By contrast, open-ended comments give patients the opportunity to voice whatever they’re thinking. Well-designed NLP programming registers what they have to say, and alerts leaders to what they should be changing.

In HHS’s case, patients in the ophthalmology clinic consistently reported frustration with their wait times. However, reviewing patient comments showed that it wasn’t the delays themselves that irked HHS’s patients—it was the lack of communication surrounding those delays.

By creating a more effective communication strategy, the ophthalmology clinic helped patients better understand where they stood in the clinical process. As a result, negative comments about wait times dropped by 60%.

 

Results like this are what make the technology worthwhile, Riddle says. “The qualitative feedback provided is often around things that are not normally asked on a traditional survey,” he says. “It’s truly representative of what’s on the patient’s mind.”

 

 

Empowering service recovery

Finally, NLP has one more crucial function in health systems: rapidly identifying opportunities for clinical improvement and service recovery.
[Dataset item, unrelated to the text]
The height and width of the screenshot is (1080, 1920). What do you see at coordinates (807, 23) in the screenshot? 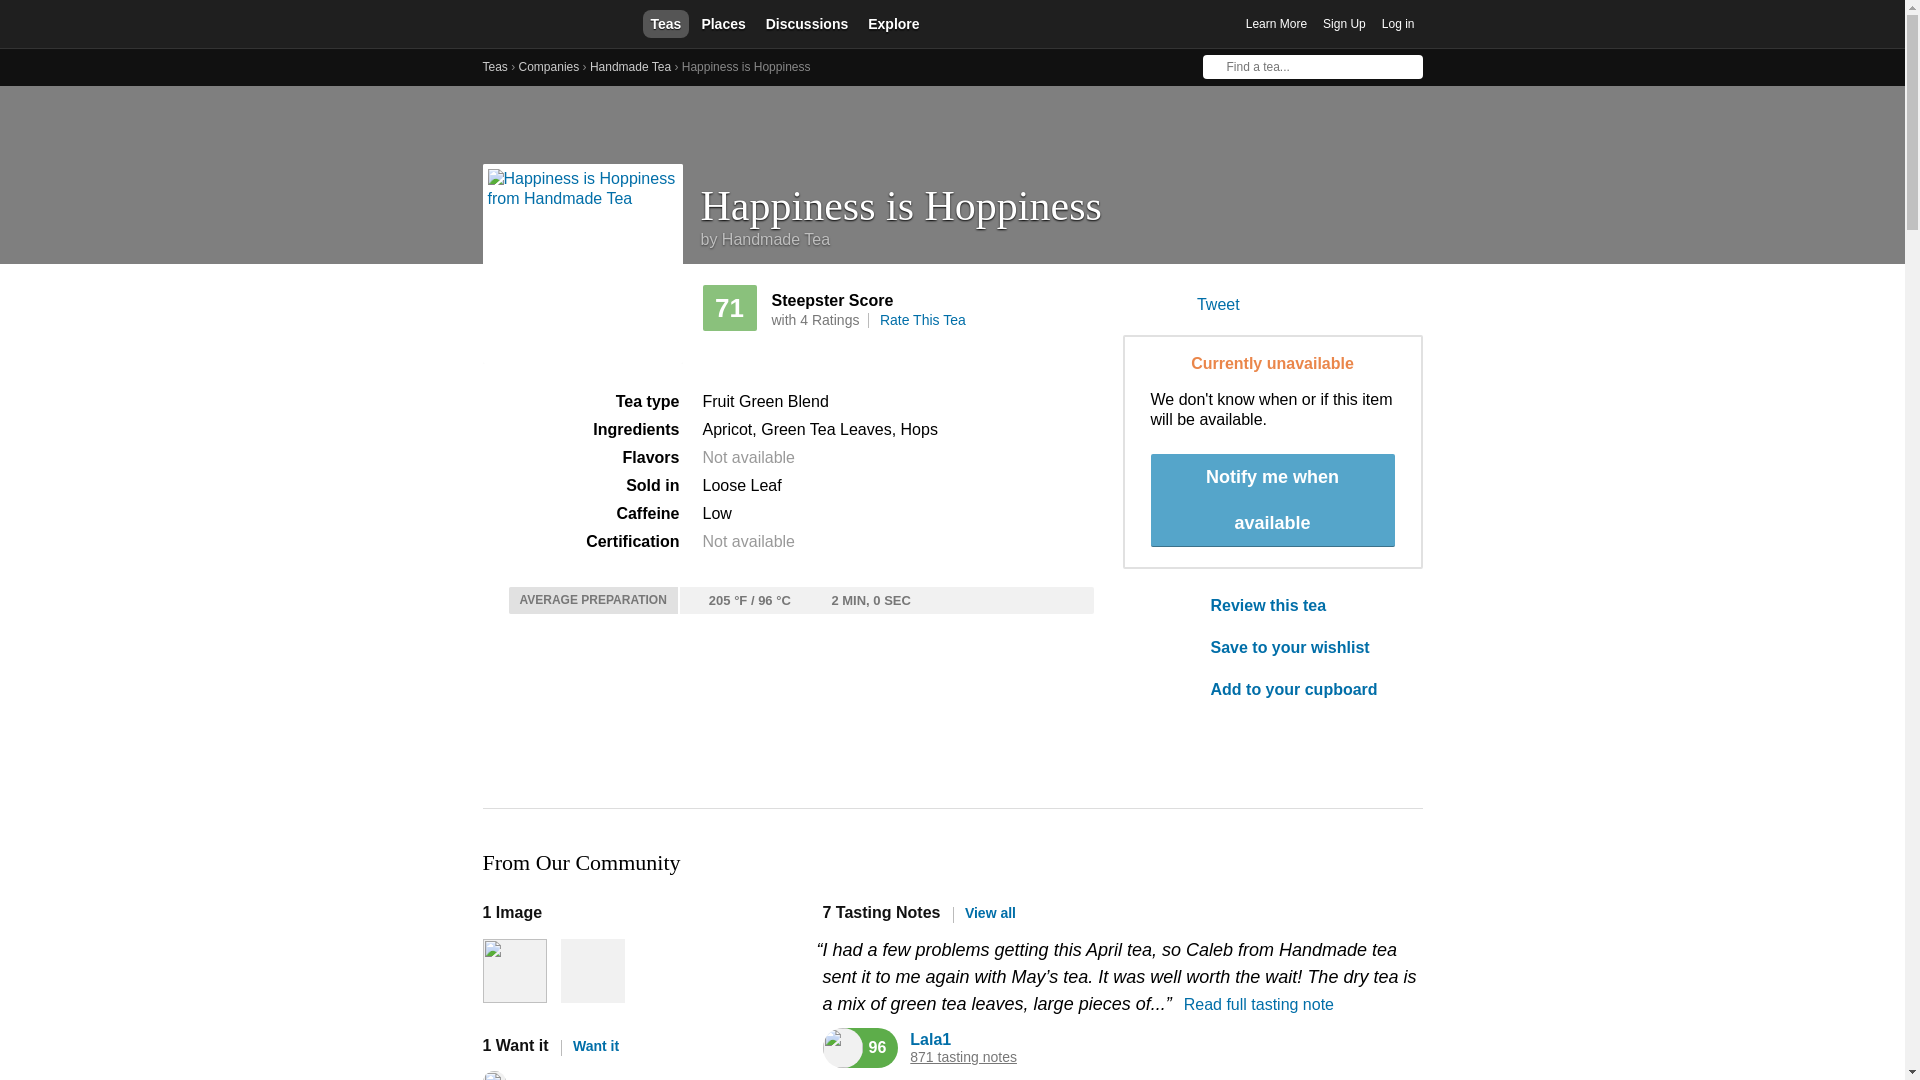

Certain words and phrases, when they appear in patient comments, are signifiers of extreme dissatisfaction. When patients report that they “hated” their experience, or that their providers seemed “dismissive,” they may well be frustrated enough to change providers altogether.

Still worse is when they report feeling “confused” about their discharge instructions, or “unclear” about follow-up care. These may indicate that the patient is in danger of non-adherence, which could put them at serious risk for harm.

A well-designed NLP program flags these charged comments and brings them to the attention of staff who can help. This way, providers can preserve their relationships with unhappy patients, and possibly even prevent negative health outcomes.

“NRC Health’s NLP solution provides us with more opportunities to react in real time to our patient’s concerns and provide appropriate recovery,” Riddle says.

In 2018, HHS used NLP to identify 307 instances of actionable comment alerts at HHS’s emergency centers. When appropriate, they were able to successfully intervene every time.

Small wonder that overall patient satisfaction (9–10 ratings, Would recommend) spiked from 56.0% to 67.7%—in just one year.

What the right data can do

As astonishing as these numerical victories can be, HHS’s leaders believe that the qualitative changes they’ve observed at their organization are even more important. Both Riddle and Dr. Zare will attest to NLP’s power to effect a cultural shift within an organization.

“It gives us insight on what matters most to our patients,” Riddle says—and clinicians at HHS rallied immediately around that insight, driving themselves to deliver what their customers needed most. A culture of healthy competition emerged at HHS’s ambulatory-care practice, as providers vied to see who could best satisfy their patients.

That’s the real value of healthcare-specific Natural Language Processing. When coupled with real-time open-ended comments, NLP shows organizations what patients want, in their own words and in meaningful numbers. That’s undeniably compelling. In its specificity, in its validity, and in its volume, the use of NLP technology empowers organizations to confidently proceed with ambitious programs to improve their patient experience.